Sonbaharda bisiklete binmek bana hep Darka’yı hatırlatır. Darka, İznik gölü kıyısında kurulmuş bir site. Bizim yazlık evimiz orada. Yazlık dediğime bakmayın, son çeyrek yüzyıl içinde Darka’ya yaz mevsiminde ya bir ya da iki defa gitmişizdir. Yıllara meydan okuyan sadelikteki bu sitede geçen bütün anılarım sonbahar, kış ve ilkbahar mevsimlerine ait. Hepsinde de bisiklete biniyoruz Yasemin ile. Dedemin anneme ilkokul bitirme hediyesi olarak aldığı 1952 model Otomoto ile daha sonra babamın anneme hediye ettiği (kimden dinlediğinize bağlı olarak kaptırdığı diye de anlatılan) 1970 model Rogue üzerindeyiz Yasemin ile. Bisikletlerin eskiliğinden utanmadığımız gibi, o yıllarda ne kadar “havalı” göründüğümüzün de farkında değiliz. Diğer gençlerin muhtemelen züppelik olarak algıladıkları bir içedönüklük bulutuna gömülmüş, başkalarının hakkımızda ne düşündüğünü umursamadan pedal çeviriyoruz. Bu umursamazlığın ne büyük bir lütuf, ergenliği tereyağından kıl çekermiş gibi geçirmemizi sağlayan bir nimet olduğunun da farkında değiliz. İkimiz bir yanda, dünya başka bir yanda…

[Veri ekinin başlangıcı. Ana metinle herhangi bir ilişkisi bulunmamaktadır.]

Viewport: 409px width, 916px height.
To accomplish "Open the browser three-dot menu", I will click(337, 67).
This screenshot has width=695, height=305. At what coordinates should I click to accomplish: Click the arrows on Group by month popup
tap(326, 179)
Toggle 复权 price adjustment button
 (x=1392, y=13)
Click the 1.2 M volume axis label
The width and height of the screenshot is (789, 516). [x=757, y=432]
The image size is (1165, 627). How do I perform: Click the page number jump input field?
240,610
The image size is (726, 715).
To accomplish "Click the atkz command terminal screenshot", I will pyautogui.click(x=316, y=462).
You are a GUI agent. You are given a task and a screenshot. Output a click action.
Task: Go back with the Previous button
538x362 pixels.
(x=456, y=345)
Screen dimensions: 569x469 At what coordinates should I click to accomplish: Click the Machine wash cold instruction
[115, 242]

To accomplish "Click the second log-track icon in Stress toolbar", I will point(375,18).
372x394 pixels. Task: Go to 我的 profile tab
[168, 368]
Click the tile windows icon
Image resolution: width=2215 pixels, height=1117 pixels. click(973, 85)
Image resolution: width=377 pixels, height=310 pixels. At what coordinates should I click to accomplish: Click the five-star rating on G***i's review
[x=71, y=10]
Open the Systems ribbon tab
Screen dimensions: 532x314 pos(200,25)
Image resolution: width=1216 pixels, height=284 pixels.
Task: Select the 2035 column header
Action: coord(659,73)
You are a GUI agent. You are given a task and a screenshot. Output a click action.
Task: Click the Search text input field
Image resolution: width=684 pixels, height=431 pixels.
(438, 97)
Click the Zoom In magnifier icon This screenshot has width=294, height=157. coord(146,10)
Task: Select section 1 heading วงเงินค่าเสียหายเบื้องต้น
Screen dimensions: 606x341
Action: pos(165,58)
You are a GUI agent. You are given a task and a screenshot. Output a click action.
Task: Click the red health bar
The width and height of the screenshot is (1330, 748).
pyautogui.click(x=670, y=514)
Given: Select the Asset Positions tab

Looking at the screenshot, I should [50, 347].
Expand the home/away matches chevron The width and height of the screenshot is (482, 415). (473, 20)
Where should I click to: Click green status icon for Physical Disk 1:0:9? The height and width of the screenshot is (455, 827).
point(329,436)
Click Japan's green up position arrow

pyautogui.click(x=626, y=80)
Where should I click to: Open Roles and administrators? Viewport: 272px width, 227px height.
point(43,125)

Çok sonra ben bunun kozalaşma (coccooning) adı verilen bir endişeden kaçış mekanizması olduğunu öğreneceğim. İki kişi, hayatın zorluklarına gözlerini kapatmak için birbirlerine kapanıyorlar. Üçüncü kişi kaçmaya çalıştıkları huzursuzluğu su yüzüne çıkaracağı için mümkün olduğunca kimseyle görüşmüyorlar. Ergenliğin dikenli yollarında yürüyen iki genç kızın kozalaşmasından doğal bir şey yok tabii. Zaten bu endişeden kaçış (anxiety-binding) mekanizması yetişkin çiftler tarafından kullanıldığında sorunlar ortaya çıkıyor. Çift haline geldikten sonra ortadan kaybolan arkadaşlarımız var ya, işte onlar kozalaşma kurbanı! İlgilenirseniz, size ileride kozalaşma ve diğer endişeden kaçış mekanizmaları hakkında yazarım.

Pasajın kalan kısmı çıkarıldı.